Hacker News new | ask | show | jobs
by gyrovagueGeist 977 days ago
Even OpenBLAS (the default iiuc) does all of that and more to optimize for different levels of the cache hierarchy: https://www.cs.utexas.edu/~flame/pubs/GotoTOMS_revision.pdf

I'm not sure where/how they'd be squeezing out more performance unless its better compilation/compatibility with Apple Silicon intrinsics.

Edit: ..Is Mojo using more than 1 core? I'm not sure I understand their syntax and if they are parallel constructs.
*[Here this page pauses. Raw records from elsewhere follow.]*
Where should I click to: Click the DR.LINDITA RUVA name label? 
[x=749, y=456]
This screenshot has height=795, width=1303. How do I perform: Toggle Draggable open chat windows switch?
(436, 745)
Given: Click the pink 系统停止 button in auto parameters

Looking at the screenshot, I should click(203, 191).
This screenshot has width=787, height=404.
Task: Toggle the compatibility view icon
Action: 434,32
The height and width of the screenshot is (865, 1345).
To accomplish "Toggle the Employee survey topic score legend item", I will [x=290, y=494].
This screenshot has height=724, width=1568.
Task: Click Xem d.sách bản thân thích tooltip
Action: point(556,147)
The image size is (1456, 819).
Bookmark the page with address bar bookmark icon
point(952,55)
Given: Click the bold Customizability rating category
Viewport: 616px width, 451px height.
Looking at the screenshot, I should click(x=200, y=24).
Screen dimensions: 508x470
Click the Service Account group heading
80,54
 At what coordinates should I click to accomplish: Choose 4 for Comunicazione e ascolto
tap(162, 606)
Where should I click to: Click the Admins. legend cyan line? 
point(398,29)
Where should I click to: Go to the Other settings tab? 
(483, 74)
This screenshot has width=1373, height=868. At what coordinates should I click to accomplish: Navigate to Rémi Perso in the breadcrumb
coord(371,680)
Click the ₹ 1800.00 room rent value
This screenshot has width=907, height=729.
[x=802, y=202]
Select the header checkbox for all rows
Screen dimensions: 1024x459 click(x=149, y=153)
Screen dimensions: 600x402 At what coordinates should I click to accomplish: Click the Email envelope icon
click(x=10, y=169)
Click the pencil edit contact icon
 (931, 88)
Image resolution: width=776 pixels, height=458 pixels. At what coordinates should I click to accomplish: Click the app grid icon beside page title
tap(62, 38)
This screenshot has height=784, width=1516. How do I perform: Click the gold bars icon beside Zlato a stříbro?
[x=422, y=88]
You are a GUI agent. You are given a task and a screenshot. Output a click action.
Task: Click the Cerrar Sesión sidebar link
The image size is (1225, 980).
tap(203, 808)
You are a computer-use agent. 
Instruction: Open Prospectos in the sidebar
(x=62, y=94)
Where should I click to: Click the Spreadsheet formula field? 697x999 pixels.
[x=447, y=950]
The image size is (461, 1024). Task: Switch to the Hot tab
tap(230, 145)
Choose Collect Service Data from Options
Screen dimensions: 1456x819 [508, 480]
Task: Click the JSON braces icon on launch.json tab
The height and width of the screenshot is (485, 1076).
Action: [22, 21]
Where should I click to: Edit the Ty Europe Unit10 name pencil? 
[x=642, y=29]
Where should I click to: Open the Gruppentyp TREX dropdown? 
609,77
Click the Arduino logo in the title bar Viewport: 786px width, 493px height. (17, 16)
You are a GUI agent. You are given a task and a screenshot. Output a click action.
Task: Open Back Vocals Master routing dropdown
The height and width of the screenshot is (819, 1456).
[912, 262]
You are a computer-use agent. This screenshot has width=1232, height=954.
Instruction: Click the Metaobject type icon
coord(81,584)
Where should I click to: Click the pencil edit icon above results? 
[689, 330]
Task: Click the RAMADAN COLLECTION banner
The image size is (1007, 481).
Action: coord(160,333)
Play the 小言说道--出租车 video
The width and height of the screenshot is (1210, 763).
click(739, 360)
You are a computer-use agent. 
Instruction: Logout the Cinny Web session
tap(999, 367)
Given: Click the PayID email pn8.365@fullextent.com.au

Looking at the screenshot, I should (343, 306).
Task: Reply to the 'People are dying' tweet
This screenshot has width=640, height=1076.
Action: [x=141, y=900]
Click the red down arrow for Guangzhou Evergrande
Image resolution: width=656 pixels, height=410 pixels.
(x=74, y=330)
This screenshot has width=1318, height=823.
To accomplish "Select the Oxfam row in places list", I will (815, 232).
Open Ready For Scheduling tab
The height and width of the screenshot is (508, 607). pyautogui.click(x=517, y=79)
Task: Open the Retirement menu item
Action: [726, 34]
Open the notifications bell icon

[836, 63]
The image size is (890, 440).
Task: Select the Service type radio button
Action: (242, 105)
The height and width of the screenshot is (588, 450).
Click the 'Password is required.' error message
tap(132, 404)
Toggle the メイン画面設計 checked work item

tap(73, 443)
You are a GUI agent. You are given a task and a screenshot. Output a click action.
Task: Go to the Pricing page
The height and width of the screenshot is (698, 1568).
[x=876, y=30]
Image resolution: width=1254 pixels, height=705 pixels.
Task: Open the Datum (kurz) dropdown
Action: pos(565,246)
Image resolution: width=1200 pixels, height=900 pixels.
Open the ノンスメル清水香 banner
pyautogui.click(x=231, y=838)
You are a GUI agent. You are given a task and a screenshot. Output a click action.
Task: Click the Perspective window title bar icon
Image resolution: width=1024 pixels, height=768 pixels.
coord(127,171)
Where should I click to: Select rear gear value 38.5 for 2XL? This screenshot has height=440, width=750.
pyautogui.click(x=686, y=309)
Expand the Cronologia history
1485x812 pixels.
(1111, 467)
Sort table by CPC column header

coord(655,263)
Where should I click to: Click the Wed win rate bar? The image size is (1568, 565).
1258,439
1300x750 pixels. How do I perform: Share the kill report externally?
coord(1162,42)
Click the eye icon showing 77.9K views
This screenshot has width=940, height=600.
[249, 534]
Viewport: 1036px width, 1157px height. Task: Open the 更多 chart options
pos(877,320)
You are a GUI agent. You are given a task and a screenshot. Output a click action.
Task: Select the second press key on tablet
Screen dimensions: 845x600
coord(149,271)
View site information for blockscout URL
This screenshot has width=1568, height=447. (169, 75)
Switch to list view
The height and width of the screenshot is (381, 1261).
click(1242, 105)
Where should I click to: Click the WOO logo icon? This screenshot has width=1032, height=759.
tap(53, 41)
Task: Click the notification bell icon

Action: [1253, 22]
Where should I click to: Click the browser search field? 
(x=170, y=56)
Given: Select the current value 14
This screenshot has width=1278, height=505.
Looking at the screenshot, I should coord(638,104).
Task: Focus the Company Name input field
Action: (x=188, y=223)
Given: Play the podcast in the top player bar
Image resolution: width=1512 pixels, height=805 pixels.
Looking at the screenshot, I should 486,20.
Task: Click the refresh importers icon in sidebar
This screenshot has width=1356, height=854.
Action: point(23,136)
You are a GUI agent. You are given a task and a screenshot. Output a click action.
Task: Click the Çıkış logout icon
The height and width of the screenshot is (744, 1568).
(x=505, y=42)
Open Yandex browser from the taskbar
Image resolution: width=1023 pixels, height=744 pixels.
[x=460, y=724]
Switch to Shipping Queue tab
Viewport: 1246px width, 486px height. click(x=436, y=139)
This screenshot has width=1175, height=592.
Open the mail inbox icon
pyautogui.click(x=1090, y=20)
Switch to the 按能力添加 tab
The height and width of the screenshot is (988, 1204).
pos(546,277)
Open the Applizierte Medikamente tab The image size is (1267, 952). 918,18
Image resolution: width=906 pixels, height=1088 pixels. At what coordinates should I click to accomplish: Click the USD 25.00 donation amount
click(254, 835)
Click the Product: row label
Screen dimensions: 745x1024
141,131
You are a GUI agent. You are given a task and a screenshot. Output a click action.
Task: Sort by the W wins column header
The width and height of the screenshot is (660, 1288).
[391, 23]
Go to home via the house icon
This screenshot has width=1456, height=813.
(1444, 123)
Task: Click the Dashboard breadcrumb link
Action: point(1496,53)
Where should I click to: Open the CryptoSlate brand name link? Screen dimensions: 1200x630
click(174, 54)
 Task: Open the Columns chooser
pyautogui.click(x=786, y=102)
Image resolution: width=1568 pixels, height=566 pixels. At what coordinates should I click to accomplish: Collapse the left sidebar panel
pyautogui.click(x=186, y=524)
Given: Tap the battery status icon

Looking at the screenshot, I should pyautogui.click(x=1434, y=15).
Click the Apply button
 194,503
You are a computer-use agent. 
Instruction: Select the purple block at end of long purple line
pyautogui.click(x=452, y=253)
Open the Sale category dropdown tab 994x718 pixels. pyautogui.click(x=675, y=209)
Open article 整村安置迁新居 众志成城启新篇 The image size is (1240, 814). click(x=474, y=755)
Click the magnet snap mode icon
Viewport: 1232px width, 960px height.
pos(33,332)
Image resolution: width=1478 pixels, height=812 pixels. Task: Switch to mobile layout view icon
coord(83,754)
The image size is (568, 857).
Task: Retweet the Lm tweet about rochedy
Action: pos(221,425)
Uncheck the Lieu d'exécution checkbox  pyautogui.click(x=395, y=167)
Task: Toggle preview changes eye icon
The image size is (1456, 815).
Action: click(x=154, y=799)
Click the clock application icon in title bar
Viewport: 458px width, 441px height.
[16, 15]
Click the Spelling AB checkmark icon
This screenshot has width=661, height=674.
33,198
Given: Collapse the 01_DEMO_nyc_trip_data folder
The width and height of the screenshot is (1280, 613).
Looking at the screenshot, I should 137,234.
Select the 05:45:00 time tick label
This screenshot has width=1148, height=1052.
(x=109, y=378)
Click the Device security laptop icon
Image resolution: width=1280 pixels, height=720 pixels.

Edit2: Yeah Mojo seems to be parallelizing, so the comparison really isn't fair. The np.config posted elsewhere shows that OpenBLAS is only compiled with MAX_THREADS=3 support, and its not clear what their OPENBLAS_NUM_THREADS/OPENMP_NUM_THREADS was set to at runtime.

1 comments

I'm not super familiar with Mac but I also notice that numpy here is using openblas64. I had thought the go-to was the Accelerate framework? Or is that part of it somehow? If so it would be interesting to see how that impacts performance. Of course it's all kind of an argument for something like Mojo that gives better performance out of the box. Also an argument for why Mojo would be way more interesting if it was open source.